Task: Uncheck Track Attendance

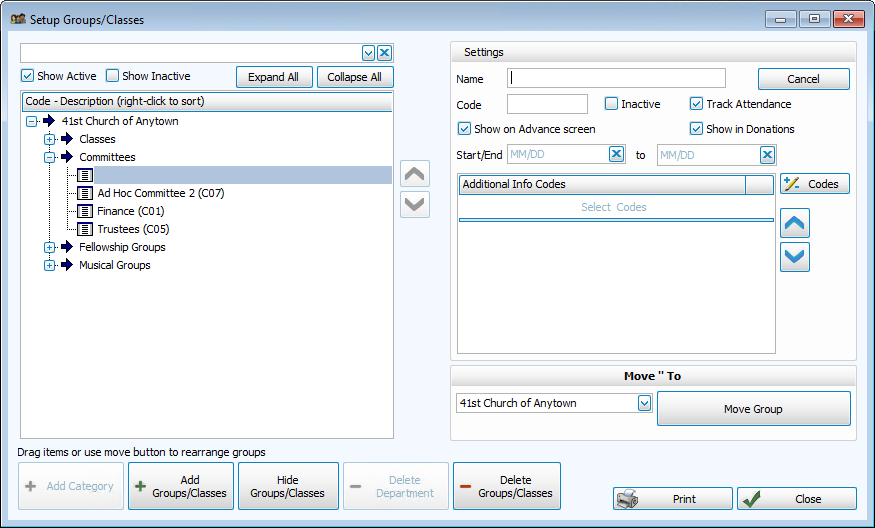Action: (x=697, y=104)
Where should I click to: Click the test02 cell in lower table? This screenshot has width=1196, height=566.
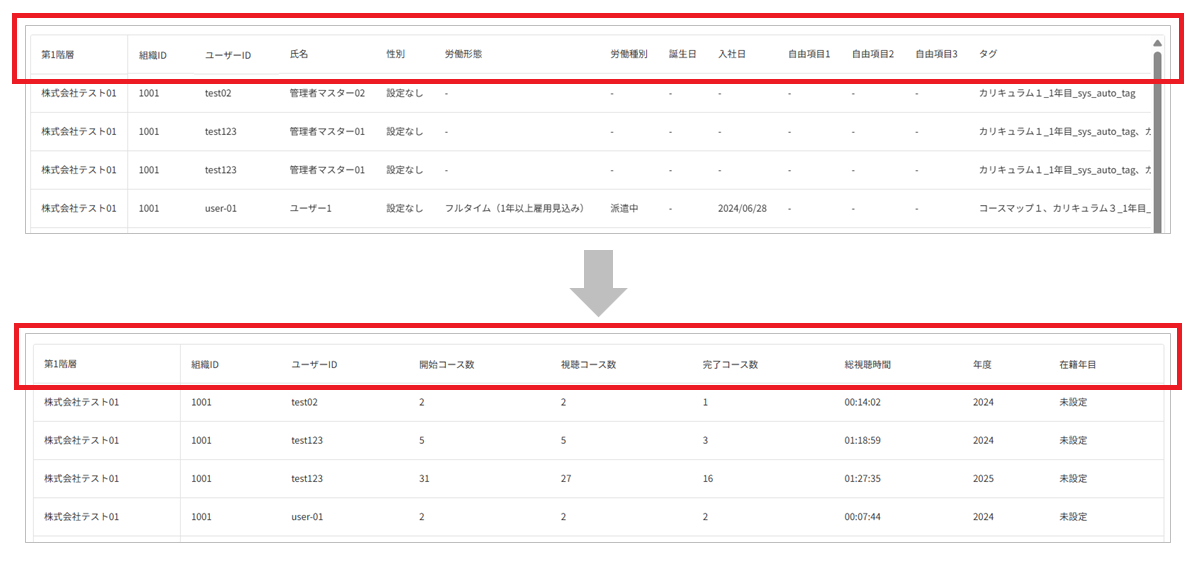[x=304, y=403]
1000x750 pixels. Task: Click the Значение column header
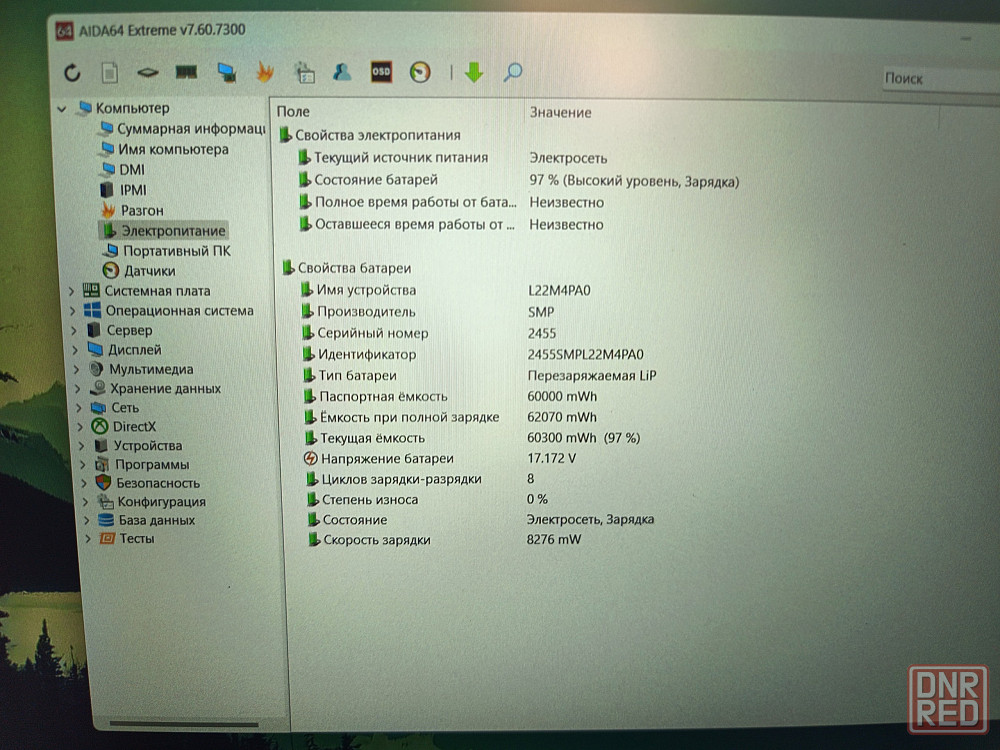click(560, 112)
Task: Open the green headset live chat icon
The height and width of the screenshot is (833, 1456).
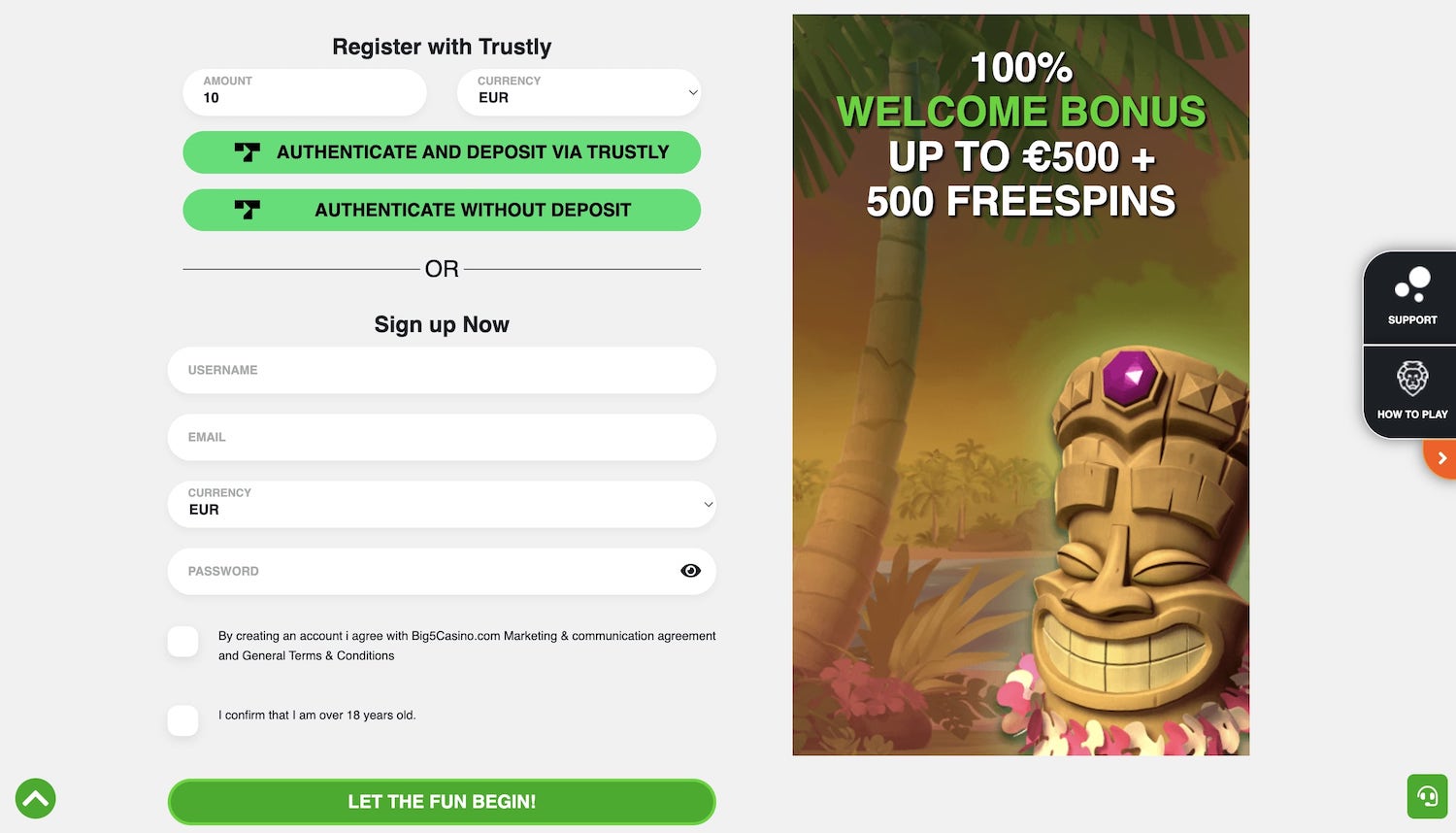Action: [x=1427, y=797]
#####
**Directions**
Copy the whole listing exactly, excluding the pictures in it.

**Exercise result**
Task: Uncheck Track Attendance

Action: (x=697, y=104)
Where should I click to: Click the test02 cell in lower table? This screenshot has width=1196, height=566.
[x=304, y=403]
1000x750 pixels. Task: Click the Значение column header
click(560, 112)
Task: Open the green headset live chat icon
The height and width of the screenshot is (833, 1456).
Action: [x=1427, y=797]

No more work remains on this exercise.